Earth Day event enjoys new life under new instructorWhen Red Wing High School teacher Steve Nelson retired last year, people wondered if the popular Earth Day program he hatched would follow suit. Not a chance.
By: Mike Longaecker, The Republican Eagle
When Red Wing High School teacher Steve Nelson retired last year, people wondered if the popular Earth Day program he hatched would follow suit.
Not a chance.
On Friday, hundreds of local first-graders continued the tradition of building bird houses, planting trees and creating streams in joint projects with high school students.
But Chris Sheehan, who took over for Nelson this year as the school's agriculture teacher, had some other things in mind.
"Something that cool, you've got to honor that and make it work," he said.
So he got the science department involved. And two wallabies, which took up temporary residence at the high school's back lawn along with an emu and a llama.
Sheehan said he decided to build on the principles behind Earth Day and expand it beyond the agriculture department.
"It makes a lot of sense to collaborate together because it's all science anyway," he said.

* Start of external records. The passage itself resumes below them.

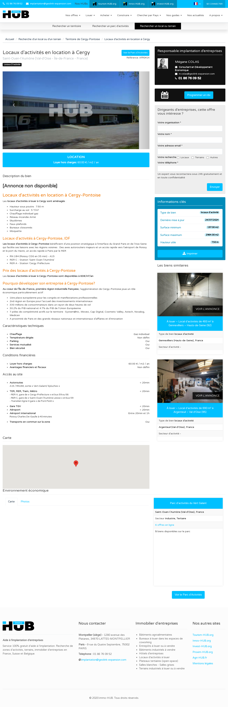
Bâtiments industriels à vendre (157, 649)
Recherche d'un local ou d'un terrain (39, 39)
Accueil (9, 39)
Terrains (198, 157)
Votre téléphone (166, 162)
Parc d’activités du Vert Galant (188, 503)
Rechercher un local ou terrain (158, 26)
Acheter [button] (106, 15)
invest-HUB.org (165, 3)
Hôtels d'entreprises (151, 653)
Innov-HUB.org (202, 640)
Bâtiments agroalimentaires (155, 634)
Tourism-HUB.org (203, 634)
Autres (212, 157)
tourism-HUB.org (107, 3)
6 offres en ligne (164, 524)
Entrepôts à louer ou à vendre (157, 646)
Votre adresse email (169, 145)
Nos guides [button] (174, 15)
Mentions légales (203, 663)
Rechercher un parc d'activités (110, 26)
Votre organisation (168, 122)
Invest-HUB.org (202, 646)
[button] (197, 3)
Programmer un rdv (198, 95)
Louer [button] (90, 15)
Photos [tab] (25, 501)
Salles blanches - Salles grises (156, 664)
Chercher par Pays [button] (149, 15)
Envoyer (215, 186)
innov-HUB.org (137, 3)
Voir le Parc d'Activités (135, 52)
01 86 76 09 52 (14, 3)
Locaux (183, 157)
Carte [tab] (11, 501)
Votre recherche (166, 157)
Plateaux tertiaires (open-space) (158, 661)
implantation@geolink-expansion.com (50, 3)
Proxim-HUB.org (203, 652)
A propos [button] (216, 15)
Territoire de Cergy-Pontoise (82, 39)
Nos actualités (195, 15)
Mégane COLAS (187, 62)
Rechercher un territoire (66, 26)
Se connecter (214, 4)
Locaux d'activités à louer (154, 657)
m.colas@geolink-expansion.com (197, 73)
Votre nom (163, 134)
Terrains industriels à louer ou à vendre (162, 668)
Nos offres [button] (72, 15)
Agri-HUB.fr (200, 657)
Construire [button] (124, 15)
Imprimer (190, 253)
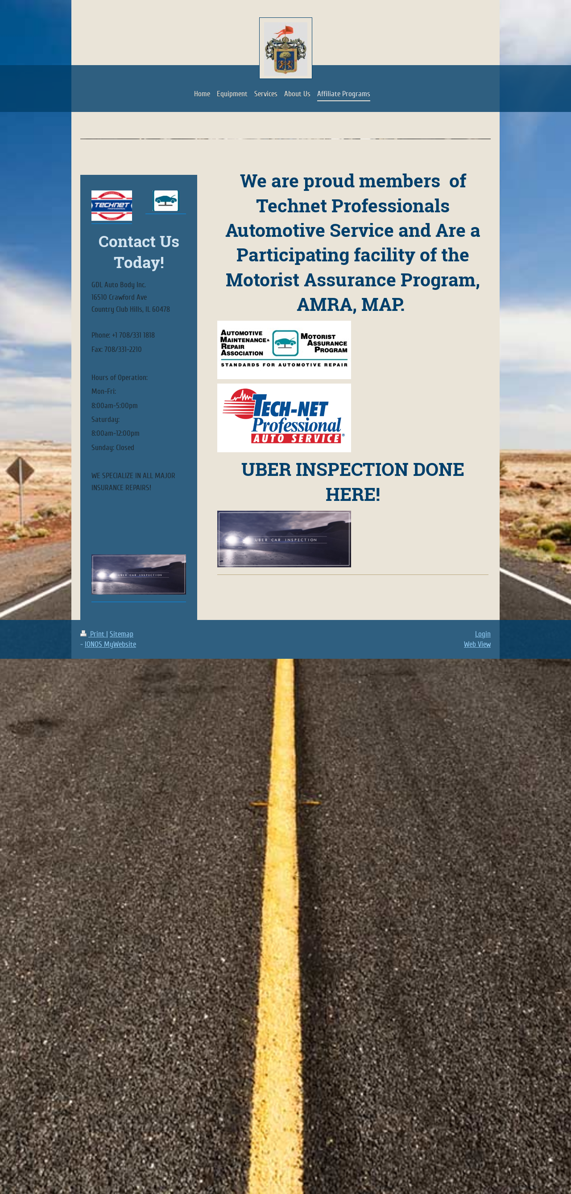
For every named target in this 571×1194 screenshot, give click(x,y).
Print (93, 634)
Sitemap (121, 634)
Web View (477, 644)
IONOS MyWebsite (110, 644)
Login (483, 634)
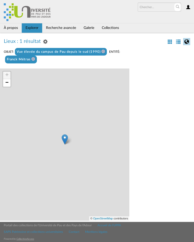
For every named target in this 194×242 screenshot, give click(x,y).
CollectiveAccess (25, 239)
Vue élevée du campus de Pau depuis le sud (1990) (61, 52)
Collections (110, 28)
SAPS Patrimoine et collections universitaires (33, 231)
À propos (11, 28)
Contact (74, 231)
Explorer (32, 28)
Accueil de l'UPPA (109, 225)
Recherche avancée (61, 28)
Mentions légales (96, 231)
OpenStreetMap (103, 218)
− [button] (7, 83)
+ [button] (7, 75)
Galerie (89, 28)
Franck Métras (21, 59)
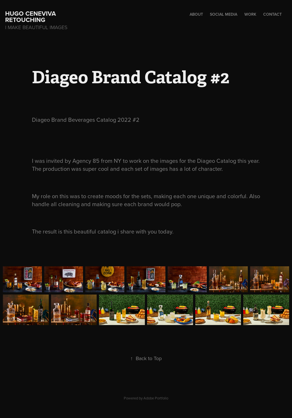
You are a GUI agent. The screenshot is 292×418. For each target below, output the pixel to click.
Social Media (223, 14)
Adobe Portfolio (155, 398)
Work (250, 14)
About (196, 14)
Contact (272, 14)
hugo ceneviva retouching (31, 16)
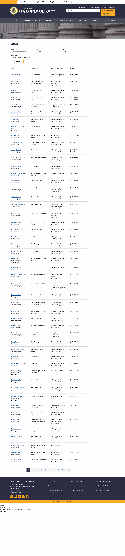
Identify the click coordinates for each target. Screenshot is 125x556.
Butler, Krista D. (16, 429)
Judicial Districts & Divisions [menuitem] (30, 20)
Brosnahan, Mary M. (17, 387)
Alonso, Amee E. (16, 150)
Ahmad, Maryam (16, 97)
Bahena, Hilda (15, 213)
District (39, 49)
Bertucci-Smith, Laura (17, 284)
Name (12, 49)
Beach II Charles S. (16, 267)
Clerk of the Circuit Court (102, 481)
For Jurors (82, 7)
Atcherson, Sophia (16, 188)
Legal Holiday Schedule (55, 490)
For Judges (112, 7)
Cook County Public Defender (104, 486)
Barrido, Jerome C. (16, 244)
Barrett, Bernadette (17, 229)
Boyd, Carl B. (15, 342)
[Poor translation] (4, 511)
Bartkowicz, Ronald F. (17, 251)
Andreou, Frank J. (16, 166)
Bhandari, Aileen (16, 295)
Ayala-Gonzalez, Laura (18, 204)
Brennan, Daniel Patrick (18, 363)
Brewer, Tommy (16, 371)
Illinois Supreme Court (78, 490)
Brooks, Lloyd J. (16, 380)
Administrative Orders (78, 486)
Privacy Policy (52, 481)
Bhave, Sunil (15, 302)
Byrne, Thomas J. (16, 436)
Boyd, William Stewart (17, 349)
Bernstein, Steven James (18, 275)
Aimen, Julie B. (15, 119)
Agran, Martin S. (16, 81)
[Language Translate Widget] (108, 10)
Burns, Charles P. (16, 420)
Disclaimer (51, 486)
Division (65, 49)
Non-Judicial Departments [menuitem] (65, 20)
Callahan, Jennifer (16, 459)
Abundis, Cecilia (16, 74)
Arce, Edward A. (15, 180)
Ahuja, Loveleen (16, 112)
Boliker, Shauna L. (16, 318)
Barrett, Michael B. (17, 237)
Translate (105, 15)
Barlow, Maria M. (16, 222)
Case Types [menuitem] (82, 20)
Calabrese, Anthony (17, 452)
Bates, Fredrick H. (16, 258)
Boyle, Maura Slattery (17, 356)
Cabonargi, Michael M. (18, 445)
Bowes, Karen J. (16, 333)
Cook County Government (102, 490)
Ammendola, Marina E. (18, 157)
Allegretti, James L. (16, 135)
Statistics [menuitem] (95, 20)
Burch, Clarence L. (16, 412)
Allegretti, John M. (16, 143)
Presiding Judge (17, 57)
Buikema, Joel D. (16, 405)
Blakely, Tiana (15, 311)
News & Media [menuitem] (109, 20)
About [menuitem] (13, 20)
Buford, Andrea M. (16, 396)
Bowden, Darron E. (17, 326)
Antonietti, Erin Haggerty (19, 173)
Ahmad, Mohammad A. (18, 105)
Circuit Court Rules (77, 481)
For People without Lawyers (97, 7)
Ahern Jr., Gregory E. (17, 90)
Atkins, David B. (16, 197)
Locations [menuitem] (48, 20)
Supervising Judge (28, 57)
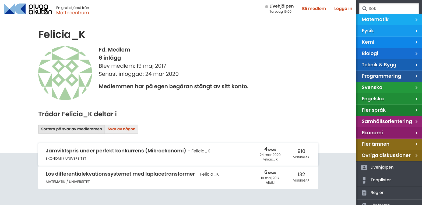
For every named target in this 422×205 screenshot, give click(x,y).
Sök (364, 8)
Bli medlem (314, 9)
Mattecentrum (72, 12)
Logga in (343, 9)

If the first-graders' reactions were any measure, the idea appeared to be a hit. The young students gasped and cheered to the sight of fireballs and dry ice experiments.
"That was a fun opportunity when Chris came to me," said high school science teacher Jeff Chalmers.
The exotic animals were a last-minute addition after a reptile display fell through.
"I called in a favor," Sheehan said.
A former FFA colleague and college friend loaned out the exotic animals. Sheehan said that friend was so excited about the experience that he's committed to bringing more exotic animals in the future.
Sheehan said there was no formal blueprint to work off in staging the Earth Day project, so he turned to Principal Beth Borgen and German teacher Shelley Orr, who helped him find the way.
Sheehan's FFA students helped fill in the gaps.
"We were able to kind of piece it back together," he said.
And then he handed it off to the FFA students, who run the activities and stations.
FFA leaders Bryanna Wittman and Jared Nelson said the experience has been rewarding.
"Seeing the kids have fun is the main thing," Nelson said.